We were one of the last white families on the block when I began working for Northwest Community Organization (NCO). The goal of the organization was to promote integration by helping black and white families work together to stabilize their neighborhoods. At the time, Cooley High School was fast becoming all black due to white exodus, and we helped police understand the components of racism as they settled conflicts.
I then began working for New Detroit, Inc., a coalition of corporations and community organizations designed to address poverty and institutionalized racism. The coalition was a direct result of the burning of the Detroit ghetto and the efforts of churches and organizations set up to stop discrimination, prejudice, and racism. I also served on the New Detroit Speakers Bureau and People Acting for Change Together for several years.

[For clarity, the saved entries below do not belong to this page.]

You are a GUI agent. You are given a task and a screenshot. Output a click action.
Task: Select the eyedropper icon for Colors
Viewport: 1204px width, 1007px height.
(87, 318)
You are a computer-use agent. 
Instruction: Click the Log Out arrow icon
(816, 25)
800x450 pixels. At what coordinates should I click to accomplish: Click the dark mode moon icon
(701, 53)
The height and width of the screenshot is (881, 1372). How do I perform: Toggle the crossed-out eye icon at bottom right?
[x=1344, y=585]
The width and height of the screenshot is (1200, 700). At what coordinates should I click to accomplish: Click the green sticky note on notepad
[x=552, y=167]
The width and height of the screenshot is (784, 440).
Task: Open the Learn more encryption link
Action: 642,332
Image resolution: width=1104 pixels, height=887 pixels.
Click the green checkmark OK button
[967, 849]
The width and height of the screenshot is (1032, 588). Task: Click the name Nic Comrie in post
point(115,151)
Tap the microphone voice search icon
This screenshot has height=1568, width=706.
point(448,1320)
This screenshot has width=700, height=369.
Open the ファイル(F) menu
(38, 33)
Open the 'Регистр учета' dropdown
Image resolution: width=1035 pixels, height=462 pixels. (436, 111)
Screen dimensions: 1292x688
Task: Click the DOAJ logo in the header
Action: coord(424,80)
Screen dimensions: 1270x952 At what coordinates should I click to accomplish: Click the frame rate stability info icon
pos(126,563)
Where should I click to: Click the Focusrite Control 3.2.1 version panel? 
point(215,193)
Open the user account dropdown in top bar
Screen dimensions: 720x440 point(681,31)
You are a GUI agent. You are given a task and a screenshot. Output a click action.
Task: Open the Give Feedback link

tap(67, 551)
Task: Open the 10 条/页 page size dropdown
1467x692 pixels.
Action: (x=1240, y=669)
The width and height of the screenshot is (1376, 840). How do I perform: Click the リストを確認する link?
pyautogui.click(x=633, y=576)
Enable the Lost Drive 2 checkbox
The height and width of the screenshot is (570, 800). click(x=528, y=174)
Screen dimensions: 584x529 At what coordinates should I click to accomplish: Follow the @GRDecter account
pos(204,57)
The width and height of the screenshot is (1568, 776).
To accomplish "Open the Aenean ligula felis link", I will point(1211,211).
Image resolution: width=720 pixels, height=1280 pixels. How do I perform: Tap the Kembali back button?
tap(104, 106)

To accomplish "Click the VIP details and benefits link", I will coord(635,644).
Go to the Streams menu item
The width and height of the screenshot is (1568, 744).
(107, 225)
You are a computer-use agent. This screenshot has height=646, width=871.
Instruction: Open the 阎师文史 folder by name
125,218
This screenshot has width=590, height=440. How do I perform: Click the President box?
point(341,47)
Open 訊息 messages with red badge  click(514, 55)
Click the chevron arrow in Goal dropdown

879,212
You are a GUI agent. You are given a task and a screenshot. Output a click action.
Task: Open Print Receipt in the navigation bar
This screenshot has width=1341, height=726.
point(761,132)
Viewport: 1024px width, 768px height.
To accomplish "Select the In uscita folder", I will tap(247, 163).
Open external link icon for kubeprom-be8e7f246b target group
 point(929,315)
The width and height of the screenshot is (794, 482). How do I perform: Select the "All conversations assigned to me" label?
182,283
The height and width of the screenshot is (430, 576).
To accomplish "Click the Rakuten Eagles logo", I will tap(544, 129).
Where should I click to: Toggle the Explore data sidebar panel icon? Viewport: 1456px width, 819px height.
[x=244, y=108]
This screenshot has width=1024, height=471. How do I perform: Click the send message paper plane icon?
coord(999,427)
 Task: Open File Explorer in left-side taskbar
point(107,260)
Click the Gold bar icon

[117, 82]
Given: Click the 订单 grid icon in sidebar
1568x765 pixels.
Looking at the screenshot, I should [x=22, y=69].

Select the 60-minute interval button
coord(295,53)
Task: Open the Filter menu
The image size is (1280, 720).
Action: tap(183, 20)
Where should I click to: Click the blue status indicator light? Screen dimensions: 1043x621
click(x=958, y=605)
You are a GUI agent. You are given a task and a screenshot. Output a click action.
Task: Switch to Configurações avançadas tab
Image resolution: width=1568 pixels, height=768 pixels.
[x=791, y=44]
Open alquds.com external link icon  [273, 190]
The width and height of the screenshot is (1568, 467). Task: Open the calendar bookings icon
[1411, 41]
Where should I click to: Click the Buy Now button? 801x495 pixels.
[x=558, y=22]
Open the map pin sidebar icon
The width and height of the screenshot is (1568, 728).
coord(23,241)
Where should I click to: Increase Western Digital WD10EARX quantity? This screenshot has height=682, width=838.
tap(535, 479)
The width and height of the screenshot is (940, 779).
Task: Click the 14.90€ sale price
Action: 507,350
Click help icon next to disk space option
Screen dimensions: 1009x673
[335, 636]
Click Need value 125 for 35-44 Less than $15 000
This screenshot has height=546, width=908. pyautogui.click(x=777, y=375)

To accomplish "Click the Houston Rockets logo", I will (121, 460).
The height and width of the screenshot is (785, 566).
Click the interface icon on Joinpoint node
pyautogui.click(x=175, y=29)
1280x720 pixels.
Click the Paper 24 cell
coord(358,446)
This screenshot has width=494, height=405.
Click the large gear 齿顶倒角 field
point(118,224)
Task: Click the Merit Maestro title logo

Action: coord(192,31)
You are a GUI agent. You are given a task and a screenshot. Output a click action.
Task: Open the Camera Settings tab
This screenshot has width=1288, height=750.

This continuum of anti-racist activity in my life is directly related to the PAW’s education at a grassroots level. Our contacts and persuasion of churches and clubs to listen to our stories was an important component of the Civil Rights movement at the time. My involvement in anti-racist demonstrations led to my anti-war, feminist, right-to-choose, and LBGTQ rights work. I view these actions as all connected: the elimination of discrimination against the disabled, minorities, women, and gender diversity. My awakening can be traced back to my PAW days.
I served on the Panel as a young woman of 26, naïve, believing that as a Catholic, I could reach other Catholics in particular. I told the story of my great-great-grandfather struggling for freedom in America after emigrating from Ireland. He changed his name from O’Dunne to Dunn to diminish the stigma of being Irish Catholic. While my father did not share details about the discrimination experienced by his grandfather and father, he often talked about feeling the brunt of Protestant and Jewish rejection. My father was not an educated man, so he often retaliated by iterating racist and discriminatory remarks. I had always felt this was wrong, even as a child, and we argued over the topic of his projected anger toward other nationalities and ethnicities.
After beginning my service on the Panel of American Women, I arranged a presentation at St. Mary’s of Redford parish in Northwest Detroit, an all-white neighborhood. My heart sank when people began leaving the meeting as soon as they realized we were serious about integration. As I witnessed their exodus, I went deeper into my commitment work for justice and civil rights.
In many ways, the makeup of the PAW was limited, at least as it was initially formulated: Jewish, Catholic, Protestant, African-American. A panel of Asian-American, Indian/American, Muslim/Hindu, Saudi-Arabian, Hispanic American, and Caucasian American women would be a powerful step toward educating others about our collective struggles. Panels like this in Arizona, California, Idaho, Montana, and the entire South would meet the same kind of resistance we felt—only now, the probability of violent reactions is much higher as the wave of anti-immigration and anti-Muslim bigotry continues to sweep across the country.
At 71, I engage in demonstrations on occasion; I celebrate life in as many forms as I can. Email political communication is significant. For many years, I have worked in the domestic and sexual anti-violence movement, and I continue to engage in local and legislative activism to end violence against women and children.
As a licensed clinical social worker, my commitment to justice is focused on individual and family self-restoration. In my teaching at Southern Oregon University, I integrate issues of social justice into all my classes.